October 4, 1956
Transcribed by Mary Knight
SMITH REUNION HELD SUNDAY
About 100 members of the Smith family and their friends met at the home of Milford Smith on last Sunday in an all-day gathering. The purpose of the meeting as a sort of "get-together" to honor Elder and Mrs. Henry Smith, who have spent about five years in Japan and to which country they are to return in a few weeks. Brother Smith is son of Milford and has been a missionary to Japan for some years. He and Mrs. Smith came home on "furlough" nearly a year ago. He has visited many churches in various parts of the United States since his return, including Texas, Louisiana, Oklahoma, Kentucky, North Carolina and perhaps other states. He found quite a lot of encouragement toward his work as a "direct missionary."
Milford Smith has three sons in the ministry, the other two being Elder Levie Smith, of Lafayette; and Raymond Smith of Davidson County, who has lately entered the work of the ministry. Milford Smith is the son of "Tip" Smith, born on Peyton's Creek in the year 1841, the son of Allen Smith and his wife, Mary Wilburn Smith, commonly known as Polly Ann Smith. We do not know the name of the father of Allen Smith. He had the following children by Polly Ann: Thomas M. Smith, born 1827, and married Sally Ann Beasley; John H Smith, born in 1832; Robert A. Smith, born in 1836, and later removed to Kentucky; Mary E. Smith, born in 1839 and married Watt Toney; William Henry Smith, commonly known as "Tip" Smith, the grandfather of the three young ministers above mentioned; and Daniel H. Smith, born in 1844, and we have no additional information.
Elder Daniel Smith came out of Chatham County, North Carolina, in 1811 to Middle Tennessee, when he was 19 years of age. He fought in the War of 1812, being under Jackson at the battle of New Orleans. He is presumed to have lived in his early married life on Peyton's Creek, not far from the present Monoville. But we do not know positively whom he married, but some say he married first Mazie Mashburn. In looking back through the census records for Smith County for 1820, clear down to 1850, we fail to find even one Mashburn family named. So we are left in doubt as to whom he married the first time. His second wife is said to have been a Halliburton.
One of the sons of the first marriage was Daniel Wiseman Smith, who became perhaps the greatest Baptist preacher Smith County, Tenn., ever produced. He died in September, 1893, at Union Camp, Macon County, being then 79 years of age. He was born in Robertson County, so it may be that the Mashurn, above referred to, was a Robertson lady. This would account for the fact that there is no mention of the Mashburn family in the census records of Smith County prior to 1850.

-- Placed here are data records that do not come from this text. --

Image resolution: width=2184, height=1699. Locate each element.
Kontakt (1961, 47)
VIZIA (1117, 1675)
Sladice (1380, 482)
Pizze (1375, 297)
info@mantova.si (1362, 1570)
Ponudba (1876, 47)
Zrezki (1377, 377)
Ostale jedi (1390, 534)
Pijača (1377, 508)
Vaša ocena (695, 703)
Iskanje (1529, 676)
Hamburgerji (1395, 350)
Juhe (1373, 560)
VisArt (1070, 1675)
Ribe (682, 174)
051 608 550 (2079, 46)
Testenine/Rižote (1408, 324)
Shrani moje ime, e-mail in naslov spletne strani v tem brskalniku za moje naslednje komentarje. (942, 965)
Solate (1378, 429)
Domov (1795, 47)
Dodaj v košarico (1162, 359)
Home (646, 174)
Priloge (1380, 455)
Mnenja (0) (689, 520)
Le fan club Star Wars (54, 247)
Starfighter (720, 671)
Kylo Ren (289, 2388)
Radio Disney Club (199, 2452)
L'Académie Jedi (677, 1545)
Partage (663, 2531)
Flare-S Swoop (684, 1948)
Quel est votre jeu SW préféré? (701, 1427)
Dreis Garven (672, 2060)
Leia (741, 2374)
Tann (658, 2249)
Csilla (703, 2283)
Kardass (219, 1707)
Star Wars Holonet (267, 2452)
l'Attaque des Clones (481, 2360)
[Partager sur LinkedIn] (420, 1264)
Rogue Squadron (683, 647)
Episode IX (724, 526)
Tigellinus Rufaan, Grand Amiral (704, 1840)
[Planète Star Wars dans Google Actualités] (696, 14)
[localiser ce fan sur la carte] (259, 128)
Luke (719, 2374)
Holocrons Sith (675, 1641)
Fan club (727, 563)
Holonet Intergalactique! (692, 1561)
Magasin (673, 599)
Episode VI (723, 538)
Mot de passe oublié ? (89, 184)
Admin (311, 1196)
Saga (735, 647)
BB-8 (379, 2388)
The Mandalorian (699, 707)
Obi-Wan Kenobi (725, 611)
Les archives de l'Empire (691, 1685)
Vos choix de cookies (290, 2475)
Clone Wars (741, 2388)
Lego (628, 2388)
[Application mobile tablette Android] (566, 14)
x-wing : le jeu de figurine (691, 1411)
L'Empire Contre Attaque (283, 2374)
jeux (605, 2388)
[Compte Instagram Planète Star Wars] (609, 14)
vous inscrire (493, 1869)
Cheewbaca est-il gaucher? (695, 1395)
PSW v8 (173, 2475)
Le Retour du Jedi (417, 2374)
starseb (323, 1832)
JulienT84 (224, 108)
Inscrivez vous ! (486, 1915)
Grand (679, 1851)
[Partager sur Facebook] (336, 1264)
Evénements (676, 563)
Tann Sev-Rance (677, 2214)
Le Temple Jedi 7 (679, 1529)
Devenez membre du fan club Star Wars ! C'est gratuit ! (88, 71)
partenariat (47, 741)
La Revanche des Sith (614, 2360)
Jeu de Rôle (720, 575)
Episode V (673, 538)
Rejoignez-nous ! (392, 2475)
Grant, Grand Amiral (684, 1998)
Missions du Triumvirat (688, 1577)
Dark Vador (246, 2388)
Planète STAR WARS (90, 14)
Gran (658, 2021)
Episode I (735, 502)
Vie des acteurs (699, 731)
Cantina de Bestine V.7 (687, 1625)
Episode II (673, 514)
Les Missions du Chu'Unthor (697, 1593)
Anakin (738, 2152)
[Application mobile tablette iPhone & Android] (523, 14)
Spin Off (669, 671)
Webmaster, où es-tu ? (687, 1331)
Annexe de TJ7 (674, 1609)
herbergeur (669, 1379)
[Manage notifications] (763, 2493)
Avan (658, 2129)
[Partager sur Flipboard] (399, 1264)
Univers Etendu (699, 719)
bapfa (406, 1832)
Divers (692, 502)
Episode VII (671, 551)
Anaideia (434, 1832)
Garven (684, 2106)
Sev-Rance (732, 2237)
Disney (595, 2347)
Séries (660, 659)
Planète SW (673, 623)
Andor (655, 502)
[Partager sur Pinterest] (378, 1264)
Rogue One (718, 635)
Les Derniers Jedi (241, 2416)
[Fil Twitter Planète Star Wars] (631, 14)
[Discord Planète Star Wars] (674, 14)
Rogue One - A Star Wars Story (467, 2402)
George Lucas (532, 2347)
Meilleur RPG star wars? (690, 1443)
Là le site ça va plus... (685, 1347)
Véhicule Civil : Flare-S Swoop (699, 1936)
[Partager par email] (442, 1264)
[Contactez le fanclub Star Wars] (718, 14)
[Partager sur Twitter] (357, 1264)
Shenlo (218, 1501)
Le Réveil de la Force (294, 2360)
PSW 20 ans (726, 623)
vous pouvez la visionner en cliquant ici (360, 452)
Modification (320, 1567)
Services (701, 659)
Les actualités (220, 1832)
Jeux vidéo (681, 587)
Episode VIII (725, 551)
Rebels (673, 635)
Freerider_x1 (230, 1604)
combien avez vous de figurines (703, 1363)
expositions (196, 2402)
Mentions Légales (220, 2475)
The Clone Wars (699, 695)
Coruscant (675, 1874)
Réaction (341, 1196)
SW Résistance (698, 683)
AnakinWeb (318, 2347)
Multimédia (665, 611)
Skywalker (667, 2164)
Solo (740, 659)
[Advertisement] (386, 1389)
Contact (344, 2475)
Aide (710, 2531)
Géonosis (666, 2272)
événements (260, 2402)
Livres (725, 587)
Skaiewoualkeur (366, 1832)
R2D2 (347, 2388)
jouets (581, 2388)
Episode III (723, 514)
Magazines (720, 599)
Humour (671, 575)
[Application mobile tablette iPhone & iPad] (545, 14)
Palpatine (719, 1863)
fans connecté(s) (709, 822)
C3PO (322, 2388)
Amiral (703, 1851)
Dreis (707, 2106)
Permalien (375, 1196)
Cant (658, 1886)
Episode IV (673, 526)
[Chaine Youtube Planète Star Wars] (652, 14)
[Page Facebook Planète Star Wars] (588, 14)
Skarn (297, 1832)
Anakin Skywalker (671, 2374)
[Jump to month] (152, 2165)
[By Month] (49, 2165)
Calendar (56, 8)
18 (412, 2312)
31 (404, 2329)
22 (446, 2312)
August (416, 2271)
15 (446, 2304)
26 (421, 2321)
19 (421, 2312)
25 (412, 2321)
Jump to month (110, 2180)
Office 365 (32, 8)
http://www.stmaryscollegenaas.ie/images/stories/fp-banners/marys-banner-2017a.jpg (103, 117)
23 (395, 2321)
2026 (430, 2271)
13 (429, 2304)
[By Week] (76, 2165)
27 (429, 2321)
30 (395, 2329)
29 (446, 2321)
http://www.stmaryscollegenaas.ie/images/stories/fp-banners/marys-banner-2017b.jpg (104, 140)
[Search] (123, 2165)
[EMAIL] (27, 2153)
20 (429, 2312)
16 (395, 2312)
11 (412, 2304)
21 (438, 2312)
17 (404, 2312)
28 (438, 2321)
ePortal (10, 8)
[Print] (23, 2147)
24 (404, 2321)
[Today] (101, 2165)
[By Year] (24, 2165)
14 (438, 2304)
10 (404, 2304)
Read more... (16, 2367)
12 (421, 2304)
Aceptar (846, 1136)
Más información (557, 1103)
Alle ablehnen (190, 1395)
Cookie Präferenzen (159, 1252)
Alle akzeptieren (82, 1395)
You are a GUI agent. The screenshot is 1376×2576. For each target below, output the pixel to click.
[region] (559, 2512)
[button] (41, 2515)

Exactly what the connection between the Allen Smith family aboved-mentioned, and the Daniel Wiseman Smith family was, we have not been able thus far to learn. There is still another branch of the Smith family, that of the descendants of Malcolm Smith, of whom we propose to write shortly and at greater length.
It may be added that on Sunday a big dinner was enjoyed by all those in attendance at the Smith reunion. Brother Henry Smith, in whose honor the meeting was largely held, is preparing to leave for his return trip to Japan early next month. Elder Frank Carr, who is largely in charge of the church work Brother Smith left to come home on furlough, is expected to come home for a visit to our churches in these parts and to visit his parents and other loved ones in the home land.